SOURCE DOCUMENT:
Alice in Wonderland is surely the film Warner Bros. was looking to emulate with Pan, their Peter Pan origin story, but where that film opened to $116 million on its way to more than a billion worldwide back in 2010, Pan hobbled its way to an estimated $15 million domestic opening, on a $155 million budget. That was third for the weekend, behind The Martian and Hotel Transylvania 2. You know it’s bad when people compare it to John Carter.
For comparison, that’s a noticeably worse debut than Tomorrowland ($33m), John Carter ($30m), The Lone Ranger ($29m), Jack the Giant Slayer ($27m), and Battleship ($25m). […] The film played 55% female but 52% over 25, which means kids didn’t show up to the very much kid-targeted movie. [Forbes]
Tracking reports had the film opening in the low $20 million range. […] In the end, Pan is looking at a overall domestic haul in the $32-35 million range. [BoxOfficeMojo]
We don’t need to Monday morning quarterback this one to death, but I would suggest an origin story about a character before he had any special powers, where the biggest selling point was a villain we didn’t know much about other than that he dressed funny, was fighting an uphill battle. Also, there has to be some kind of correlation between a trailer where someone shouts some piece of transparent exposition — like “WELCOME, TO NEVERLAND!” or “you are… John Carter” — and box office flops. That never seems to be a good sign. Not to mention that with Pan (unlike John Carter, which I will defend to my dying day), the movie itself was kind of bland. Which is a crazy thing to say about a movie with flying pirate ships getting attacked by Nazi fighter planes, but there you go.
Elsewhere, The Martian is still kicking ass, dropping only 32% off its opening weekend, and could challenge The Bourne Ultimatum for Matt Damon’s all-time highest grosser ($227.4 million) if everything continues to go shockingly well for it. Steve Jobs also did well in limited release, earning a near-record $130,236 per screen. Compare that to the other limited releases of the weekend, $1,536 per theater for He Named Me Malala and $913 for 99 Homes. Or $588 for Stephen Daldry’s Trash.

STUDY QUESTIONS:
1. From the box office report, copy word for word the passage that begins with the words containing "Alice in Wonderland" and ends with "to John Carter.".
2. Summarize the box office report in two sentences.

DATA EXCERPTS:
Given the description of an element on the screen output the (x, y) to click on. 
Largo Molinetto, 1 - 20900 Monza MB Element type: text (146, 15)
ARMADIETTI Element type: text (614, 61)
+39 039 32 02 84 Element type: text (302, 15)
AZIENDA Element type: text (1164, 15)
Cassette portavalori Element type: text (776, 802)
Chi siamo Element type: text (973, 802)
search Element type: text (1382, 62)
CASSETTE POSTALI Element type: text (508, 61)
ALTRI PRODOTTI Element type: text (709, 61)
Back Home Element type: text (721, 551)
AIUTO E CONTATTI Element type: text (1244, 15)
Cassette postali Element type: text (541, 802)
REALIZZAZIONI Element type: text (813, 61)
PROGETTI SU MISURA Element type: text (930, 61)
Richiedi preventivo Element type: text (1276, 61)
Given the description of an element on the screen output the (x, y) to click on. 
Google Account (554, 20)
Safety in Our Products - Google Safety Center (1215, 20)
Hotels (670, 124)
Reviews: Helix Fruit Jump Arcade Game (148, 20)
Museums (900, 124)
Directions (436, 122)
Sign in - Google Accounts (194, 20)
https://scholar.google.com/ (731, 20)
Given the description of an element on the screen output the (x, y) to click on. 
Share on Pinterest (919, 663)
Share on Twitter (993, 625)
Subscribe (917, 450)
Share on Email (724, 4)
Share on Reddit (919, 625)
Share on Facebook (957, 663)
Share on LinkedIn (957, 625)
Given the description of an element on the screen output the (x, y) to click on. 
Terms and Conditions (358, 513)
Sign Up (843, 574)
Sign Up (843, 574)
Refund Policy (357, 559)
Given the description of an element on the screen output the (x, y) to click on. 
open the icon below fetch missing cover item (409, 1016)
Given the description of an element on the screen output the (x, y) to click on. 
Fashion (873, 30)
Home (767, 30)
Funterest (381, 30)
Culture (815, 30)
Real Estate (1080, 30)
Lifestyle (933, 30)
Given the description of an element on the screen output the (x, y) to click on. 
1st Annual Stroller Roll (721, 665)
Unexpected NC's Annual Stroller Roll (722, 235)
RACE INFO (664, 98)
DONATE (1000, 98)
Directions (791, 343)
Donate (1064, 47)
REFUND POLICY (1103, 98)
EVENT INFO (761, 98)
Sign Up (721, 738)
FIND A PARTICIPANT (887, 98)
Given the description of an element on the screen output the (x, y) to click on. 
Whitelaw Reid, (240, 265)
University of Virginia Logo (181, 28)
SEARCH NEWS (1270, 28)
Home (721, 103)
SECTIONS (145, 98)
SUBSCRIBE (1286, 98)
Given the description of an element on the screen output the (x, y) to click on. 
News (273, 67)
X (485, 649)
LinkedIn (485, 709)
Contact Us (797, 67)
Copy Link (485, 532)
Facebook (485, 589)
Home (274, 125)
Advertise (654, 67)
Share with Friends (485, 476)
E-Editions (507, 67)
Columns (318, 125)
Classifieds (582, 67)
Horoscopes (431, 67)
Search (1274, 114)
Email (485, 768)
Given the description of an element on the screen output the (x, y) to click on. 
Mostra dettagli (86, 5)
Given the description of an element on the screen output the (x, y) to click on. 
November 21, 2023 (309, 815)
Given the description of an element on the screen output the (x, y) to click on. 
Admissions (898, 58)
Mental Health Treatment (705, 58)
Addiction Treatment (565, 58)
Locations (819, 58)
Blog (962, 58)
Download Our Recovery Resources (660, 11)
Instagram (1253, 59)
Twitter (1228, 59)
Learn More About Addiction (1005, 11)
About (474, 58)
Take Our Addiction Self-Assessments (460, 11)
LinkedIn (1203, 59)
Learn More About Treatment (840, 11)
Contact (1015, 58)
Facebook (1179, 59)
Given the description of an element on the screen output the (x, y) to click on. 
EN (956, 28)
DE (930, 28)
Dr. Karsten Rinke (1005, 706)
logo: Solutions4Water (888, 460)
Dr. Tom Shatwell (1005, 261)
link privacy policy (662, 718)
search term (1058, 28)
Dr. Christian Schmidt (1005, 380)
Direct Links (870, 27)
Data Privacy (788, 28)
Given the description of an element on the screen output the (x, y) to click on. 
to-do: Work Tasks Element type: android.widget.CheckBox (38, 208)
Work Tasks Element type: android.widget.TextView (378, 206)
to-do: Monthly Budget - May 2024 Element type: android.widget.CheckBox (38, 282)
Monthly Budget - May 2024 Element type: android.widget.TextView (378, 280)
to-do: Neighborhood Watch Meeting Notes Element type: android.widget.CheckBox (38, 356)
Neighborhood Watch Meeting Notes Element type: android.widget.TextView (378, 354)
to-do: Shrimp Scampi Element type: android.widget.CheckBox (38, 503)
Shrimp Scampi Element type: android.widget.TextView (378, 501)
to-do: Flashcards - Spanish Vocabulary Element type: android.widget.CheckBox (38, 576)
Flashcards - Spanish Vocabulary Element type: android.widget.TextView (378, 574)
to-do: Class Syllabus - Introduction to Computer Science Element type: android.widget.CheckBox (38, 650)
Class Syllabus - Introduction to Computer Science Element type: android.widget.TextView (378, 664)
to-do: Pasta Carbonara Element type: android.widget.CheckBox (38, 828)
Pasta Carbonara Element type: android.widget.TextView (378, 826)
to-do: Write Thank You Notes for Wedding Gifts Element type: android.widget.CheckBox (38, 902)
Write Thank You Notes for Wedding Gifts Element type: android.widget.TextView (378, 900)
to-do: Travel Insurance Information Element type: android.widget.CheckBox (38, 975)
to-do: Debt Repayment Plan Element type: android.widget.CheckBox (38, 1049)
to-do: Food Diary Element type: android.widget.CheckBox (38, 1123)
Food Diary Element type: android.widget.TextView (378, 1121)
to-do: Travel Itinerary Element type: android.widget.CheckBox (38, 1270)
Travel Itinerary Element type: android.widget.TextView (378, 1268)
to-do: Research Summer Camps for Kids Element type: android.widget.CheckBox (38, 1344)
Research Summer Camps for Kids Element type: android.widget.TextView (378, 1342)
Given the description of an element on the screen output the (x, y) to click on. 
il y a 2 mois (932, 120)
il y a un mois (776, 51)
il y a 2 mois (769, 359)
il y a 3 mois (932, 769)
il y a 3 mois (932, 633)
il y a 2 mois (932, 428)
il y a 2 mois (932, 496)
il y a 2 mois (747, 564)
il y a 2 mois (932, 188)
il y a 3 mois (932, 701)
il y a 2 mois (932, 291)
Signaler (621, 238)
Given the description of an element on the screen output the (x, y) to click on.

OUTPUTS BY TASK:
1.
Alice in Wonderland is surely the film Warner Bros. was looking to emulate with Pan, their Peter Pan origin story, but where that film opened to $116 million on its way to more than a billion worldwide back in 2010, Pan hobbled its way to an estimated $15 million domestic opening, on a $155 million budget. That was third for the weekend, behind The Martian and Hotel Transylvania 2. You know it’s bad when people compare it to John Carter.

2. Pan, Warner Bros.' Peter Pan origin story, opened to an estimated $15 million domestically on a $155 million budget, placing third for the weekend behind The Martian and Hotel Transylvania 2. Elsewhere, The Martian dropped only 32% from its opening weekend, and Steve Jobs earned a near-record $130,236 per screen in limited release.